- Historia Magistra Vitae http://www.historia-magistra-vitae.pun.pl/index.php - Filozofia http://www.historia-magistra-vitae.pun.pl/viewforum.php?id=38 - Czy żyjemy na najlepszym ze światów? Spór Leibniza z Wolterem http://www.historia-magistra-vitae.pun.pl/viewtopic.php?id=140 |
yulian - 2009-09-03 04:26:08 |
Siedemnastowieczny filozof Gottfried Wilhelm Leibniz (1646-1716), nazywany był "ostatnim człowiekiem, który wiedział wszystko" - był bowiem bardzo wszechstronny i znał wszystkie ówczesne ważniejsze nauki. Do jego dokonań należy między innymi opracowanie równolegle z Newtonem rachunku różniczkowego (istnieje zresztą spór historyczny, który z nich zrobił to pierwszy), praca historyczna (był bibliotekarzem na dworze hanowerskim), idee ekumeniczne (propagowanie pojednania między katolicyzmem a protestantyzmem), reforma organizacji nauk w Europie (był pierwszym prezesem Pruskiej Akademii Nauk, sporządził też dla cara Piotra Wielkiego plany organizacji Akademii w Sankt Petersbugu), rozległy system filozoficzny (oparty między innymi na monadologii i nowych odkryciach logicznych). |
Salvus - 2009-09-03 12:49:14 |
Najpierw należałoby zdeiniowac co rozumiemy przez słowo "świat" . Każdy może inaczej podejsc do tego pojęcia . Wolter to tak skompikowana postac , że naprawdę trudno dociec co jeste sensem jego przekonań . Często wyrwanie z kontekstu jego niektórych tekstów ,robią go zupełenie innym niż jest w rzeczywistości . Ogólnie to jestem skłonny zgodzic się z Leibnizem . Choc nie ukrywam , że najlepiej koncepcje zła przedstawił św. Tomasz z Akwiny w Sumie Teologicznej . Leibniz naszkicował swój pogląd z świeckiego punktu widzenia . Obojętnie gdzie nie będziemy zyc , będzie istniało "zło" , które też przydałoby się zdefiniowac . Każda epoka inaczej widziała zło , zmieniał się dyskurs. Zło bynajmniej nie rzuca ono cienia na wspaniałosc swiata , a jedynie przeszkadza w egzystencji , choc nie musi robic tego na tyle , żeby czuc się nieszczęsliwym . A więc to sprawa indywidualna . |
yulian - 2009-09-04 11:50:04 |
Przyjmijmy potoczną wersję tego terminu, intuicyjnie zrozumiałą dla użytkowników.

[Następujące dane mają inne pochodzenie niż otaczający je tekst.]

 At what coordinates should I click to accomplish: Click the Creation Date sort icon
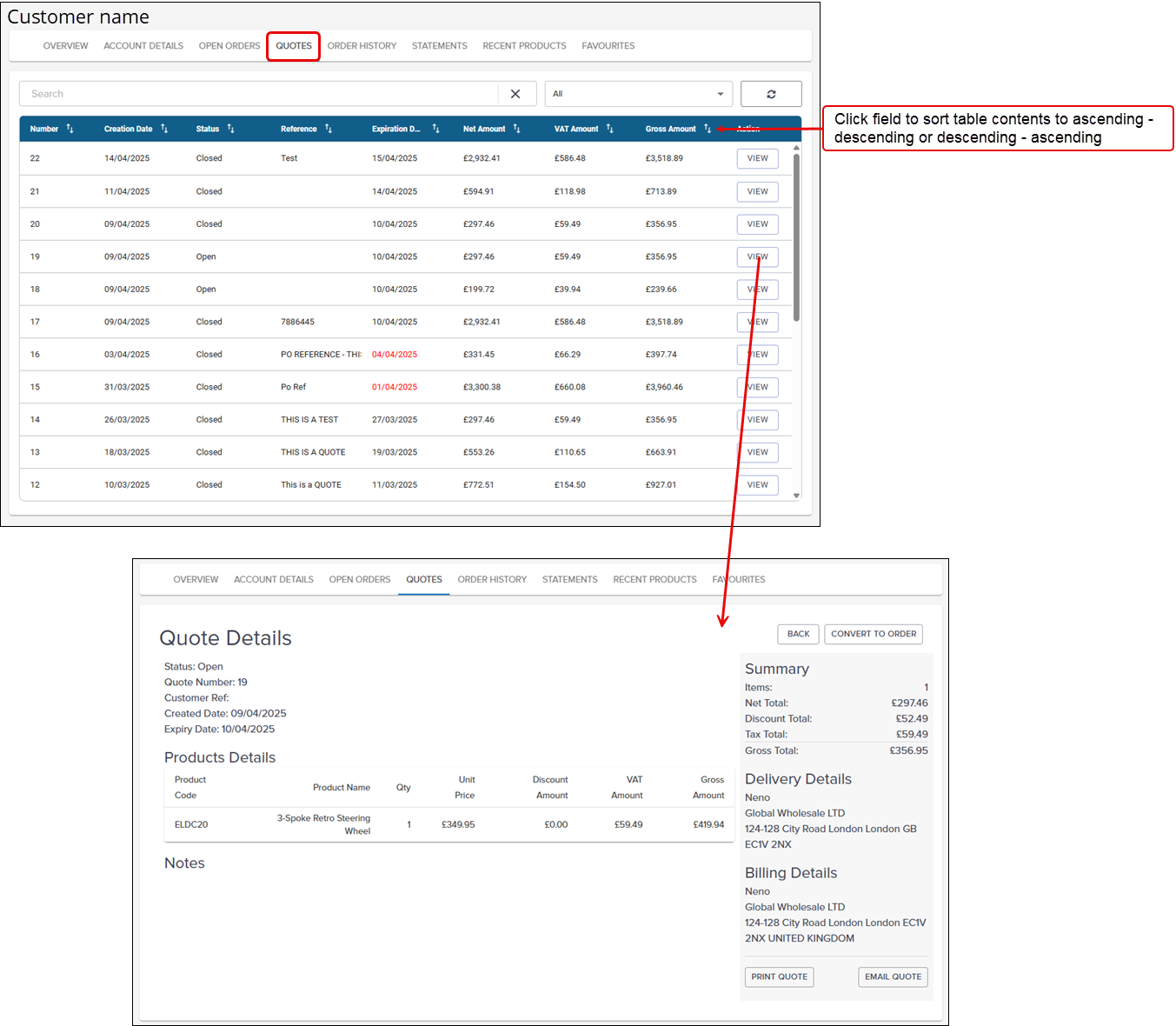click(164, 129)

Wręcz przeciwnie, uważam, że jego filozofia nie jest skomplikowana. Nie był też wielkim znawcą nauk. Niemniej był wpływowym pisarzem filozoficznym swojej epoki oraz miał wpływ na uformowanie się oświecenia (choć niektórzy badacze oddają większą rolę Diderotowi).
Jakiś przykład?
Rozwiń, proszę, w takim razie tę koncepcję. Z chrześcijańskich filozofów ja cenię sobie też teodyceę św. Augustyna.
Uważam to za atut, nie wadę.
Przyjmijmy, że zło jest synonimem cierpienia. Wyróżniamy zło moralne (czynione przez człowieka), zło fizyczne (kataklizmy, trzęsienia ziemi itp) oraz zło metafizyczne (jako niedoskonałość widoczna w samej strukturze bytu). |
Salvus - 2009-09-04 12:32:32 |
Jeśli przyjmiemy taką wersję to niewidzę powodu aby nie uznac go za najwspanialszy mimo istnienia zła.
Nie uważam jakoby on był niezrozumiały , lecz uwazam , że był złożoną osobowością nieraz sobie przeczącą .
Np. ateiści uznali go za swojego , a przecez Wolter choc wyraził słowa " Zdeptajcie bezcenne" to z drugiej strony powiedział , że Bóg to " pra-przyczyna" . Co więcej był fundatorem jakiegoś Kościoła , do wszystkich religii był nastawiony sceptycznie i postulował rodział państwa z Kościołem , lecz ateistą na pewno nie był , tak samo jak rewolucjonistą .
Jego koncepja brała się z jego 5 dowodów na istnienie Boga . Jakże taki fragment " Nie oznacza ona oczywiście, że można popełniać każde zło. Przeciwnie, istotą moralności jest trwanie przy tym, co rozpoznaje się szczerze jako dobro, nawet gdyby było się w błędzie. Patrząc jednak z innej strony, zasada obowiązywalności wolności błędnego sumienia jest źródłem nadziei, ponieważ sprzeciwia się takiemu rozumieniu moralności, które polega wyłącznie na spełnianiu podanych przez kogoś poleceń. […] Zasada obowiązywania błędnego sumienia nie pozwala na sterowanie ludźmi z zewnątrz […], apeluje do ich wolności, także w wymiarze etycznym."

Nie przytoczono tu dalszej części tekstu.